Ao explorar o significado por trás disso tudo. Nas entrelinhas, é legal ver o
esmero do roteiro em tocar em temas delicados como a depressão, a morte, a
perda da inocência e o amadurecimento precoce. Temas complexos e muito bem
justificados pelo consistente texto que só reforçam a carga dramática do
comovente último ato.
O coração de Caçadora de Gigantes, entretanto, reside na intensa
performance de Madison Wolfe. Consciente da proposta realística do longa, ela
interioriza o turbilhão de emoções da sua Bárbara com naturalidade, criando um
tipo ora corajoso, alegre e combativo, ora agressivo, frágil e desequilibrado.
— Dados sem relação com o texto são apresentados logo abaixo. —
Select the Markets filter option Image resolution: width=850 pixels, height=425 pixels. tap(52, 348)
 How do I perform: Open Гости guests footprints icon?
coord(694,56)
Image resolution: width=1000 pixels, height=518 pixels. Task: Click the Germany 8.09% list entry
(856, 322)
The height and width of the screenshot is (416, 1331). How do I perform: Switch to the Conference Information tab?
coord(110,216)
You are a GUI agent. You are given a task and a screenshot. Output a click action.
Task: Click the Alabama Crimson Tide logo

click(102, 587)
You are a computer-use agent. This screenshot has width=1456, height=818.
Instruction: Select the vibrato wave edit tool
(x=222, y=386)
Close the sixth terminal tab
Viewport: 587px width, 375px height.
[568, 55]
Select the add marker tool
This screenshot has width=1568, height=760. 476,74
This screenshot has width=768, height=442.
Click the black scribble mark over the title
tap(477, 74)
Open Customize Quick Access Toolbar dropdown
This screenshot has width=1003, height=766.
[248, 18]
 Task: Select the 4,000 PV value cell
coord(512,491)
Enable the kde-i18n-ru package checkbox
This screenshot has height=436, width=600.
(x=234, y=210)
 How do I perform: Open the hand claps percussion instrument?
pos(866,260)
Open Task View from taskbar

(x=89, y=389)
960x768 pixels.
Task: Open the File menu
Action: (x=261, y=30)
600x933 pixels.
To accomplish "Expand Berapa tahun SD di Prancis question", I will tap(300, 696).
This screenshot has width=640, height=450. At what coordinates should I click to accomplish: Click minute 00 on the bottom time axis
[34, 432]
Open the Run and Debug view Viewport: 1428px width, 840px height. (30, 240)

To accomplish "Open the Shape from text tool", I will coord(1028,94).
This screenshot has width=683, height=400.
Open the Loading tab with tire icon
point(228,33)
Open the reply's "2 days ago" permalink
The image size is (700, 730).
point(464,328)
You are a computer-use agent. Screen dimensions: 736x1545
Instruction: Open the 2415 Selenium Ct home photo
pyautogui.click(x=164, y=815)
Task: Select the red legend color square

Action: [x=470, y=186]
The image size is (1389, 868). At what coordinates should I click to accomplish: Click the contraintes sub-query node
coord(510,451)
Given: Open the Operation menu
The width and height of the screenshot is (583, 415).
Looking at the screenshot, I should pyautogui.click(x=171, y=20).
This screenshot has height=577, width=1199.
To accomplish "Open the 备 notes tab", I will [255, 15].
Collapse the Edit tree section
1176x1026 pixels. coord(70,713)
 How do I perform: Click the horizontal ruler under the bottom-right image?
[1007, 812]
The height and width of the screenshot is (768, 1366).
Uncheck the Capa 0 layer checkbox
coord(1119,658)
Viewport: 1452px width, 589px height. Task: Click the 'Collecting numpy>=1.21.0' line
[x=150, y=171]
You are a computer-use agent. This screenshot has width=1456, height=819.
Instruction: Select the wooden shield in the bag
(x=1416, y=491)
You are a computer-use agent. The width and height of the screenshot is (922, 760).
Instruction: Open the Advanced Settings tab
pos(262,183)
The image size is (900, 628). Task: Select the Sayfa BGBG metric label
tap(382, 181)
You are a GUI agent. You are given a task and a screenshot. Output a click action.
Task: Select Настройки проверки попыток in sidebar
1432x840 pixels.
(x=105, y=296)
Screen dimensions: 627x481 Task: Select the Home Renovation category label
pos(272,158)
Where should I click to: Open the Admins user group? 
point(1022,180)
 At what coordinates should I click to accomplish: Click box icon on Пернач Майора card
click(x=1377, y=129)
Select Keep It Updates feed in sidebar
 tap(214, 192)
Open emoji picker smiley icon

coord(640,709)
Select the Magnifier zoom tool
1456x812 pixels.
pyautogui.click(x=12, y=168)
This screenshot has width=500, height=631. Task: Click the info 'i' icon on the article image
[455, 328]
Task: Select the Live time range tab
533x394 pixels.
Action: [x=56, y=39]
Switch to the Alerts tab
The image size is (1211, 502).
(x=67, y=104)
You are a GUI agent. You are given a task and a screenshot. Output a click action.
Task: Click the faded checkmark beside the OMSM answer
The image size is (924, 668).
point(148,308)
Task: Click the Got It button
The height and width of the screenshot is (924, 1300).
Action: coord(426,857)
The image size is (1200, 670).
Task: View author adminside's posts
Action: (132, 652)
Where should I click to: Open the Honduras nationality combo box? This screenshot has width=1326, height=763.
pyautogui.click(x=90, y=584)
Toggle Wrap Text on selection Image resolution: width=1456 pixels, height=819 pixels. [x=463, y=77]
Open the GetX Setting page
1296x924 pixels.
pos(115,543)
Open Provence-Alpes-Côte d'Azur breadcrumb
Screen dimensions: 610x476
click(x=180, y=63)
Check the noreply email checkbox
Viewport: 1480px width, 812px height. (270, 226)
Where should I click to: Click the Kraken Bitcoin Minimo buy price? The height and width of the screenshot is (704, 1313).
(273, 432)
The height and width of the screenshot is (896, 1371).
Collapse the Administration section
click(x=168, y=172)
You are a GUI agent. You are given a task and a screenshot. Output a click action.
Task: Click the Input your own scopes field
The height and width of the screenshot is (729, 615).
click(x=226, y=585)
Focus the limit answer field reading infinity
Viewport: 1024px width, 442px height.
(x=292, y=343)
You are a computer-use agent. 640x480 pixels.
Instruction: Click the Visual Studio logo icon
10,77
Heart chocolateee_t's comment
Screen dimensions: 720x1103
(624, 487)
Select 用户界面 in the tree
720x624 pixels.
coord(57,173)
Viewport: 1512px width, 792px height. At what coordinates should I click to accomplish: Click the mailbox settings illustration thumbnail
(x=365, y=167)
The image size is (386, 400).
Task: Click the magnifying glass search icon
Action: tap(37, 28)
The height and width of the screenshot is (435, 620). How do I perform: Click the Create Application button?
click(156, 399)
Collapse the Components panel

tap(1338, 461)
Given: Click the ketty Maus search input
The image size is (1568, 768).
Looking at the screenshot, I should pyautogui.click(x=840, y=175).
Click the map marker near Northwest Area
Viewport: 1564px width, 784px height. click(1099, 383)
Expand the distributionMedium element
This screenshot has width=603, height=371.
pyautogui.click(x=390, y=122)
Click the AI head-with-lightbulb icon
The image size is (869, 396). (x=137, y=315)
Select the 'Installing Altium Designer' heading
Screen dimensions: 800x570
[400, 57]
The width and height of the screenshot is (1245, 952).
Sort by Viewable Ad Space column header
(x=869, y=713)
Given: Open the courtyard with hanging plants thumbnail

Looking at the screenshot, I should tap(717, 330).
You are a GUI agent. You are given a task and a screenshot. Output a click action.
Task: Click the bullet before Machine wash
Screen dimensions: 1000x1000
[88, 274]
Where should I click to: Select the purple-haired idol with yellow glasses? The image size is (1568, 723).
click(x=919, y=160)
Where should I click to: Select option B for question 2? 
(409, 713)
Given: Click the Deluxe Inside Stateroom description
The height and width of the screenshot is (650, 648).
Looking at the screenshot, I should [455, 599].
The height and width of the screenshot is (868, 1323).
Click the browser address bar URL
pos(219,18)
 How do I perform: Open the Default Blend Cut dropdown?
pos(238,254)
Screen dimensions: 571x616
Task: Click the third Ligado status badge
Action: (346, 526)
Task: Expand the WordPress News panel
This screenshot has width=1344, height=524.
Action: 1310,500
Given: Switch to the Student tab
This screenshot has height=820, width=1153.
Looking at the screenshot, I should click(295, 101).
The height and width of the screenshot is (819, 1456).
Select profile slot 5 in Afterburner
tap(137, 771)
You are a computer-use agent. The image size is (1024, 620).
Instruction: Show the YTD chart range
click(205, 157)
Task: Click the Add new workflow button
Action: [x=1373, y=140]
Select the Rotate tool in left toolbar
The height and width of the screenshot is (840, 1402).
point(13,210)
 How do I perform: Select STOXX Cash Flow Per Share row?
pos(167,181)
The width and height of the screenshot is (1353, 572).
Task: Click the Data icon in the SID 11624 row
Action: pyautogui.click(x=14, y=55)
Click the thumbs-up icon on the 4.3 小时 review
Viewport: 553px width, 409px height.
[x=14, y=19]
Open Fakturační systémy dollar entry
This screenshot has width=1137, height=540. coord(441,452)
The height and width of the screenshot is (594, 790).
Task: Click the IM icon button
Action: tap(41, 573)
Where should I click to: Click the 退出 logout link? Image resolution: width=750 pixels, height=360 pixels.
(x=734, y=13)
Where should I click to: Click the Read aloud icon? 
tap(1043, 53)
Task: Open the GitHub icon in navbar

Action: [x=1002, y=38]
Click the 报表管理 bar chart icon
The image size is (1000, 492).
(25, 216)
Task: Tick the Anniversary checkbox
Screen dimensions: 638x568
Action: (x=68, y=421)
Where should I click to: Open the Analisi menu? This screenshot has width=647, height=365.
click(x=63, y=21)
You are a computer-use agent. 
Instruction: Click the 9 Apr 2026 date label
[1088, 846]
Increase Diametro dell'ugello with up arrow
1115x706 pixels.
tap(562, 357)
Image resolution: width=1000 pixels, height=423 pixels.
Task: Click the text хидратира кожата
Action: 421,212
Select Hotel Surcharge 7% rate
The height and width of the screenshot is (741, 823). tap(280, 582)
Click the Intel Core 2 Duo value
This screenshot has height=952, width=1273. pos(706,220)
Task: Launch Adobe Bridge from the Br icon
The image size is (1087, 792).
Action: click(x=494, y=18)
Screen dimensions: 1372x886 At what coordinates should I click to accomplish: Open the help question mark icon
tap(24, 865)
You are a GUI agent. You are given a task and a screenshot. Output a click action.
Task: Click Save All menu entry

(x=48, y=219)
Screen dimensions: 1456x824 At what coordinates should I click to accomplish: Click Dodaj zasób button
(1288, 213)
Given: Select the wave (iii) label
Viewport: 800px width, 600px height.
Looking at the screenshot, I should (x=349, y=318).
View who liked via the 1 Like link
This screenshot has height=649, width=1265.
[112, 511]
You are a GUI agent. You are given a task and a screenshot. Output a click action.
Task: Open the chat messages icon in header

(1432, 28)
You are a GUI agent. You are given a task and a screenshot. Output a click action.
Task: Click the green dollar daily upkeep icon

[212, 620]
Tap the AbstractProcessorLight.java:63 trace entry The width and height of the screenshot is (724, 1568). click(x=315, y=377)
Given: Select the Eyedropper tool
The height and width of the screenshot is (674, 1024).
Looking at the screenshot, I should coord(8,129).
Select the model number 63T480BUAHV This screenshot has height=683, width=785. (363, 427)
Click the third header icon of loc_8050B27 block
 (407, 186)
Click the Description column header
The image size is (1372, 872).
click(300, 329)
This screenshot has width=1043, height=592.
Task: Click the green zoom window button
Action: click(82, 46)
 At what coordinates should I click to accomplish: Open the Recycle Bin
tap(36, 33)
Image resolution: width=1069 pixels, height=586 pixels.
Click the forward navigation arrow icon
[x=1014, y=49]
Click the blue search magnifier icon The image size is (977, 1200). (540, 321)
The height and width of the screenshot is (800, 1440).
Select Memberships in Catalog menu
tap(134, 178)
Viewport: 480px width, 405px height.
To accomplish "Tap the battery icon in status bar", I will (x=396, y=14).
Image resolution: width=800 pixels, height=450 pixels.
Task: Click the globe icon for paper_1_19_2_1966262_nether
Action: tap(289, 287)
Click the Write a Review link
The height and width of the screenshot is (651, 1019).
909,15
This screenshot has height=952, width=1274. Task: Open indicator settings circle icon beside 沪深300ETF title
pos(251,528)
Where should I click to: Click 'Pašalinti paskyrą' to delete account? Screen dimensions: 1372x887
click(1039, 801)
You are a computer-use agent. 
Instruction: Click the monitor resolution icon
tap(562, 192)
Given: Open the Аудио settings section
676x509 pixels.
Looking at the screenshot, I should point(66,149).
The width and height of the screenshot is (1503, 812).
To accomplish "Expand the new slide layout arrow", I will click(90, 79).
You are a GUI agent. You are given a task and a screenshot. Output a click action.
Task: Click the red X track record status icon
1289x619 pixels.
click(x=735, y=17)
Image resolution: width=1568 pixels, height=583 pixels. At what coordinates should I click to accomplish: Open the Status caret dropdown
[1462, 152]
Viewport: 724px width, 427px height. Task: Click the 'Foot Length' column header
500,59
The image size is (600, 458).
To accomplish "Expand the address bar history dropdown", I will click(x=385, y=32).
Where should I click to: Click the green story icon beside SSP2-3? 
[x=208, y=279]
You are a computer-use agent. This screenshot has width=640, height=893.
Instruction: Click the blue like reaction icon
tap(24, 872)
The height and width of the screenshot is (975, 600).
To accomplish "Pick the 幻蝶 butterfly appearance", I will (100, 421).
Embora o filme não foque em questões clínicas, Wolfe não vacila em criar uma
personagem com nítidos problemas emocionais, uma menina que encontrou no mundo
da imaginação uma pueril forma de lutar contra algo tão inevitável. O mesmo,
aliás, podemos dizer da singela performance de Sidney Wade. Mais do que nos
conduzir pela mitologia criada por Bárbara, a sua Sophie enche a tela de realismo
ao traduzir o estranhamento para com os atos da protagonista. Por mais que o
gradativo elo entre elas seja nítido, Wade consegue expor no seu olhar o misto
de medo, compaixão e espanto da sua personagem. Algo que só ajuda a potencializar
o nosso incômodo com a imersão da “caçadora” neste mundo fantasioso. Num elenco
majoritariamente feminino, outro dos bons predicados da obra, precisamos
destacar também a contida performance de Zoe Saldana. Na pele da zelosa
psicóloga, ela traz uma madura perspectiva adulta sobre os fatos, conferindo
peso a sua personagem mesmo com um menor tempo de tela. É através delas, na
verdade, que enxergamos a face mais arredia de Bárbara, mais perigosa, uma
sensação que se torna mais nítida nas feições de preocupação expressas por
Saldana.
Embora subaproveite alguns laços na tentativa de construir os mistérios
em torno da raiz dos conflitos de Bárbara, a personagem de Imogen Poots, em
especial, merecia maior espaço, Caçadora de Gigantes usa os devaneios de uma
mente infantil como a porta de entrada para um estudo de personagem complexo e
intimista. Um retrato inteligente sobre os lúdicos mecanismos de defesa de uma
adolescente na luta contra uma das poucas certezas da vida. Um gigante nem
sempre cruel, mas indiscutivelmente implacável.